Die Armee brach auf. Zunächst ging es verhältnismäßig leicht, hinauf durch Gedemondas auf genau erkundeten Wegen, in langen Reihen lagernd, wo es ging, mit Nachtwesen als Lagerposten. In Gedemondas rechnete man natürlich mit Widerstand, und es machte Asam Sorgen, daß sie so weit auseinandergezogen und in kalten, großen Höhen so verwundbar waren. Aber nichts stellte sich ihnen entgegen. Zigeuner hatte recht gehabt; sie würden nicht aufgehalten werden, bis irgendwo, irgendwann Brazil auftauchte.
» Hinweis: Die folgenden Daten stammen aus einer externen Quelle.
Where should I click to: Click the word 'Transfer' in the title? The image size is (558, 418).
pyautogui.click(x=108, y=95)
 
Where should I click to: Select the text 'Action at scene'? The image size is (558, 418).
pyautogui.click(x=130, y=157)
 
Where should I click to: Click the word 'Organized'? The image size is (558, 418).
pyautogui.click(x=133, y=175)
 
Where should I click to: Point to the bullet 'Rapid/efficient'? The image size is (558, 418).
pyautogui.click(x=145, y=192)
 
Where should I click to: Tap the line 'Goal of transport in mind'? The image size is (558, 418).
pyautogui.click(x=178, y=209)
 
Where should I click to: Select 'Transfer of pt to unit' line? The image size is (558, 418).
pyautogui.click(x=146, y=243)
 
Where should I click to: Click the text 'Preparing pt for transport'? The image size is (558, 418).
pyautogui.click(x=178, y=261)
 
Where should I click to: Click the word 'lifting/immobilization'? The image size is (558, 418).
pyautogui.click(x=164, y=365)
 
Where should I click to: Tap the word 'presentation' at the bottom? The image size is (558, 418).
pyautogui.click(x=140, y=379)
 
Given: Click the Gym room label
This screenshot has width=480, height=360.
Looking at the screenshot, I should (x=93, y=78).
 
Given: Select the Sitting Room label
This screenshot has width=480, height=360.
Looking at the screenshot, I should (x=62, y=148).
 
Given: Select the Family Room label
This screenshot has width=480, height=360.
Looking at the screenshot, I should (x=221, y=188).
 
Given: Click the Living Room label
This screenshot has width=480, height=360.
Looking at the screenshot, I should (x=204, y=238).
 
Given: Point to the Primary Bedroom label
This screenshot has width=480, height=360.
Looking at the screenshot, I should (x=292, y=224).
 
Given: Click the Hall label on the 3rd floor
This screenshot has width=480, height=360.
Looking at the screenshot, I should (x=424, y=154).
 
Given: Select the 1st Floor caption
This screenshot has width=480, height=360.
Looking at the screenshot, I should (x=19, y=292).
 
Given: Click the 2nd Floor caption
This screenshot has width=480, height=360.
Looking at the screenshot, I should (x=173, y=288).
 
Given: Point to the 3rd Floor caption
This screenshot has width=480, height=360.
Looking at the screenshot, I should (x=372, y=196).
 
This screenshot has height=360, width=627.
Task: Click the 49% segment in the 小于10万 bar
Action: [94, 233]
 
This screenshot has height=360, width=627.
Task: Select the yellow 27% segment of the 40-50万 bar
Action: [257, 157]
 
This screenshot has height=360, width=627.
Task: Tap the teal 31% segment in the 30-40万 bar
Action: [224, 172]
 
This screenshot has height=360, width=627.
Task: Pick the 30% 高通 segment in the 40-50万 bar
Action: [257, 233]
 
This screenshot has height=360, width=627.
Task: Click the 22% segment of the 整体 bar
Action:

Mavra hatte gehofft, unterwegs Gedemondaner zu treffen oder in ihre Reihen mit aufzunehmen, aber wie üblich ließen sie sich nicht blicken. Gelegentlich wurde einer weitab entdeckt, oder sie hörten die unheimlichen Rufe der riesigen weißen Wesen von Bergpässen und Felswänden zurückschallen, aber das war alles. Sie war mehr als enttäuscht; sie hatte das Gefühl, den ganzen verdammten Ausflug umsonst gemacht zu haben.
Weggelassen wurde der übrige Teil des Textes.